The boarding call echoed over the loudspeaker, and the women queued up to get on the plane. There was a tap on her shoulder.
“Bridget? No way.”
Turning, she was face-to-face with Corpsman Benjamin Akins. They hugged, happy to see each other.
“Ben, are you on this flight?” she asked, shocked. “Why didn’t you get in touch?”
“Show them your boarding pass,” Connie said, elbowing her.
They got through the kiosk and started the journey down the gangway to the plane.
“I swear to God, I thought of it but I figured you would probably think I was in line for a mercy screw.”
“You’ve got to know me better than that,” she said, laughing. “By the way, this is Connie. Connie and I work together in the OR.”
“Nice to meet you, Connie.”
They sat three across when a sympathetic granny who was flying to the first stop traded her seat with Bridget. Connie and Ben talked nonstop about their favorite Boston sports teams; they were both from Massachusetts, and Bridget didn’t have the slightest interest. In a matter of minutes, she was sleeping.
The morning after Bridget left, Luke woke up with an emptiness he’d never experienced before. The empty wine bottles in the kitchen were partly to blame. He’d sent her a text message, and she never answered him. Checking the time, he figured her plane had taken off, and she’d land sometime early in the morning the next day.
He lay there thinking about their time together; after the first night, she’d moved into his bed. He pulled her pillow over, burying his face in her scent, unable to help himself. He laughed, knowing it was bordering on perverse. Love was the furthest thing from her mind, so it was difficult to admit but he was in love with her.
Finally, he forced himself to get out of bed.
Gratefully, he was busy. He’d slacked off when Bridget was staying with him and now, he’d make amends, working twelve hours a day to get caught up. On the weekend, he helped Justin Chastain out, lending a hand with his barn and clinic project again. No one asked him about Bridget, and he wouldn’t know what to say if they had.
In retrospect, it was the loneliest time of his life. Over Christmas, he’d run into Val Amotte at Spencer’s, ordering sausage for their Christmas gumbo. Bridget had left two months ago. He’d never received an email from her, nor had she answered his texts. Heartbreak had segued to anger, an emotion he wasn’t that familiar with, and ended in apathy.
When he saw Val, his first inclination was to turn and run out of the store but it was too late.

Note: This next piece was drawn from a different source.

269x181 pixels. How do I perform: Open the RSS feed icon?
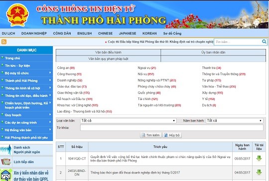[x=4, y=42]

“Luke! Long time no see. How’s the construction business going?” Val’s jocularity pushed all the wrong buttons and Luke could barely be civil.
Finally nodding his head, he surrendered. “It’s okay, I guess, Val. You doing any projects?”

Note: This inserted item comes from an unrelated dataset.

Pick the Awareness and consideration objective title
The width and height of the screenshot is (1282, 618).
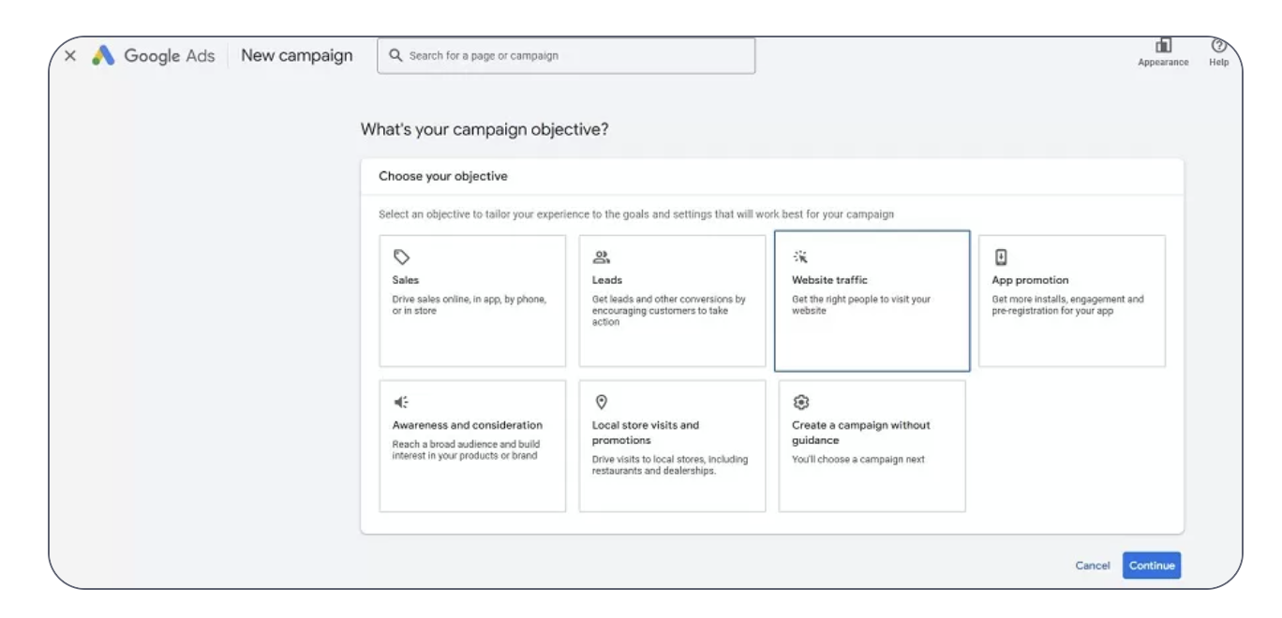(x=467, y=425)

“I’m restoring my old barn. Finding lots of treasures in there, too. Hey, I’d like you to come by and look at a piece that I think came out of your house. The previous owners had stashed it in back with a bunch of trim. This looks like a mantel. You interested?”
That immediately got his attention and he pushed Bridget out of his thoughts. “I’m interested. You name the time and I’ll be there.”
“Whatcha doing now?”
“Picking up my dinner, just like you,” Luke answered.